Steps to Reproduce:
Take any SVG file with the first <switch> tag appearing after $wgSVGMetadataCutoff (256kB).
Actual Results:
no translations dropdown to choose
Expected Results:
translations dropdown to choose
Steps to Reproduce:
Take any SVG file with the first <switch> tag appearing after $wgSVGMetadataCutoff (256kB).
Actual Results:
no translations dropdown to choose
Expected Results:
translations dropdown to choose
Subject | Repo | Branch | Lines +/- | |
---|---|---|---|---|
Change $wgSVGMetadataCutoff default to 5 MiB (previously 512KiB). | mediawiki/core | master | +12 -10 |
Due to performance reasons it might be the expected result to not check large SVGs till the end for <switch-tags.
Two proposals: increase the number of bytes read or shift multilingual testing to upload time (when the file is read anyway).
In T40010, Ponor looked at 30 SVG files and stated the mean file size was 700 kB. JoKalliauer stated that only about 500 SVG files are being uploaded every day. Johannes also says that SVGs are 2.8 percent of uploads.
SVG illustrations will be placing text on top of a drawing, so most text elements will be at the end of the file.
At one point, SVG uploads were limited to 10 MB. I do not know if that limit is still in effect.
I do not know how long it takes for MW to parse an XML file.
When I've run into this problem, I've used two workarounds.
One is to add a hidden switch near the top of the file:
<switch visibility="hidden"> <text systemLanguage="en">English</text> <text systemLanguage="de">Deutsch</text> <text>English</text> </switch>
The second is to add a similar switch to the defs element:
<defs> <g id="legend"> <switch> <text systemLanguage="en">English</text> <text systemLanguage="de">Deutsch</text> <text>English</text> </switch> </g> </defs>
SVG Translate offers to translate the text, and the users if the users add a translation, then it will show up on the File page.
SVG Translate could always add such an element near the front of the file. A trick would be to set the id to an SVG Translate GUID. Then SVG translate could always add the language without offering it to the user.
I think we should increase the default limit. 512kb seems really low, when MW has hundreds of megabytes of ram. I'm not saying it should be unlimited, but 2MB sounds entirely reasonable to me.
Actually, it looks like this is using XMLReader, so memory usage should be quite low. If there was to be some sort of DOS issue, it would probably be with recursive entity expansion which would not be prevented via the cut-off. (However libxml does have better checks against this now a days).

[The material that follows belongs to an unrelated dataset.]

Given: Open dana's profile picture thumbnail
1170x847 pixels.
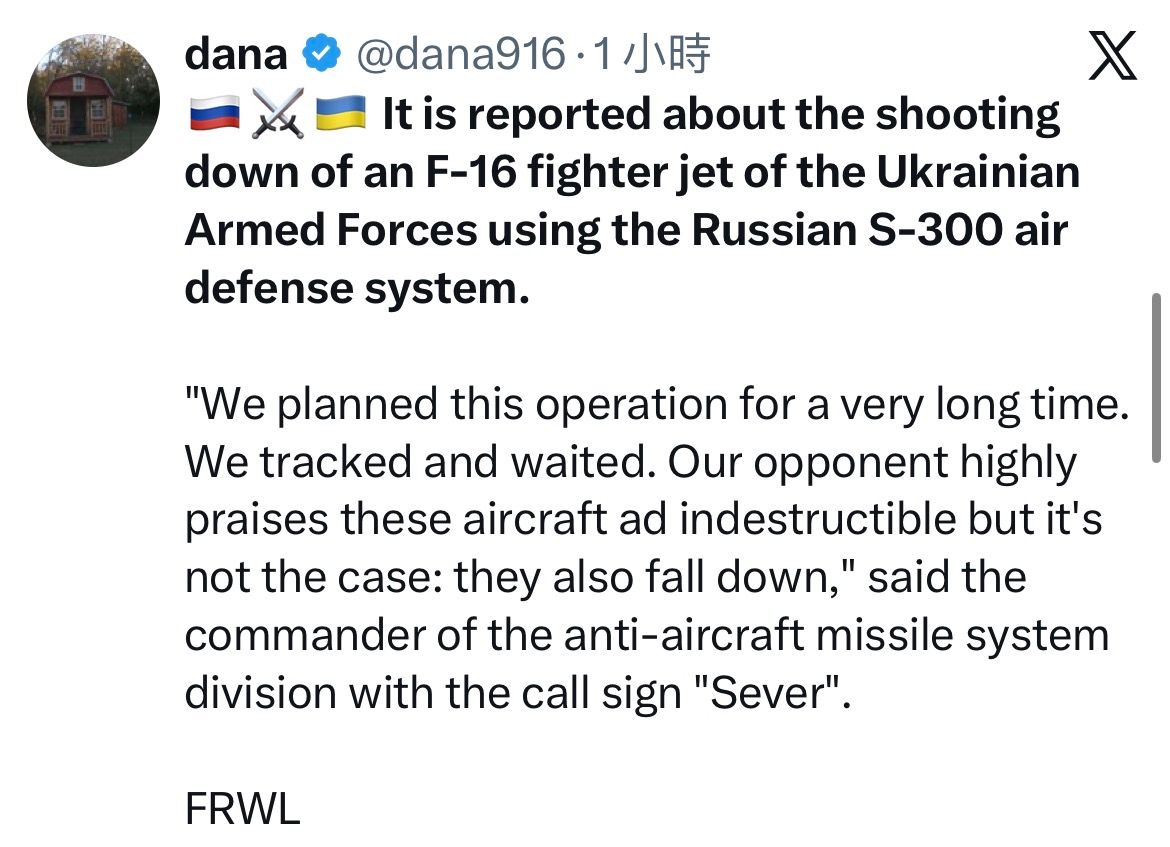Looking at the screenshot, I should click(x=93, y=100).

With that in mind, i think it makes sense to increase to 5MB.
Change 1000386 had a related patch set uploaded (by Brian Wolff; author: Brian Wolff):
[mediawiki/core@master] Change $wgSVGMetadataCutoff default to 5 MiB (previously 512KiB).
It should be noted, that we actually read through the entire SVG with XMLReader with no cut-off in UploadBase::detectScriptInSvg(), so maybe we should get rid of the cut off entirely, since we do it anyways (albeit, metadata is potentially read more often than the security checks are done)
Change 1000386 merged by jenkins-bot:
[mediawiki/core@master] Change $wgSVGMetadataCutoff default to 5 MiB (previously 512KiB).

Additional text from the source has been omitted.